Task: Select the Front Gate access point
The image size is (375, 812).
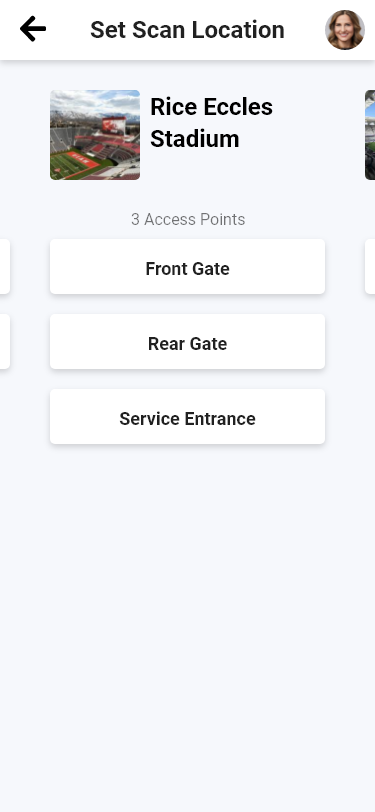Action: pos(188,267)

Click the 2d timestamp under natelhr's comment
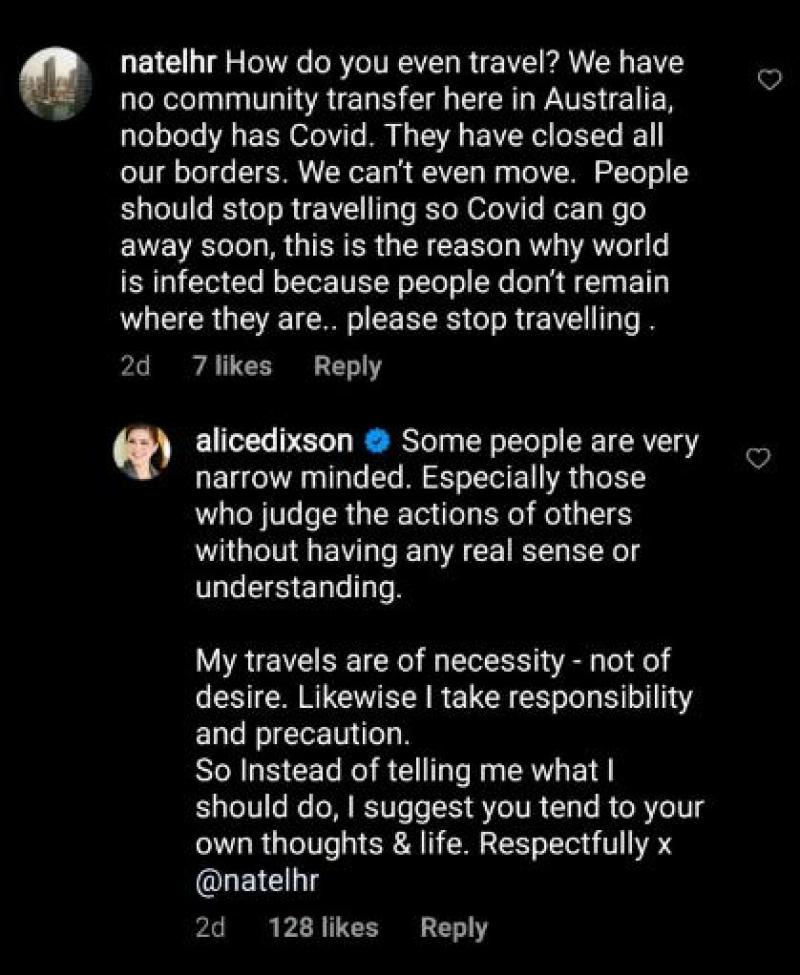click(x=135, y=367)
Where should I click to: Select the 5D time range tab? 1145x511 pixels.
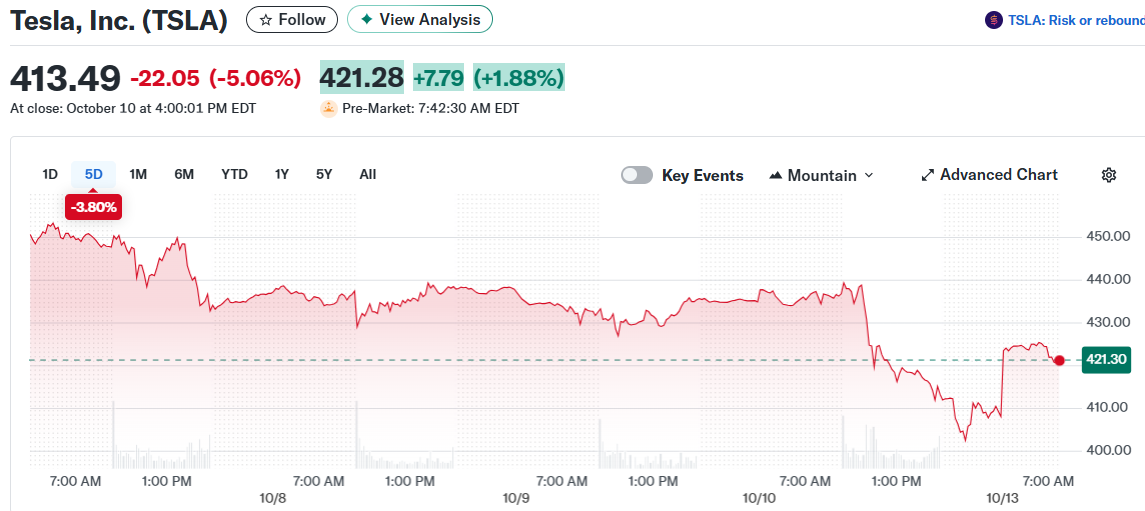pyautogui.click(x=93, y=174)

==

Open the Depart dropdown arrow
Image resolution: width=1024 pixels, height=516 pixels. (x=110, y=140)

...

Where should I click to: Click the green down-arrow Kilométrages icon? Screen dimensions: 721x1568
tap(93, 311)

» Written instruction: Please quote the material from the line containing "Where should I click to: Click" through the line containing "tap(93, 311)", including both of those lines.

» Result for this exercise:
Where should I click to: Click the green down-arrow Kilométrages icon? Screen dimensions: 721x1568
tap(93, 311)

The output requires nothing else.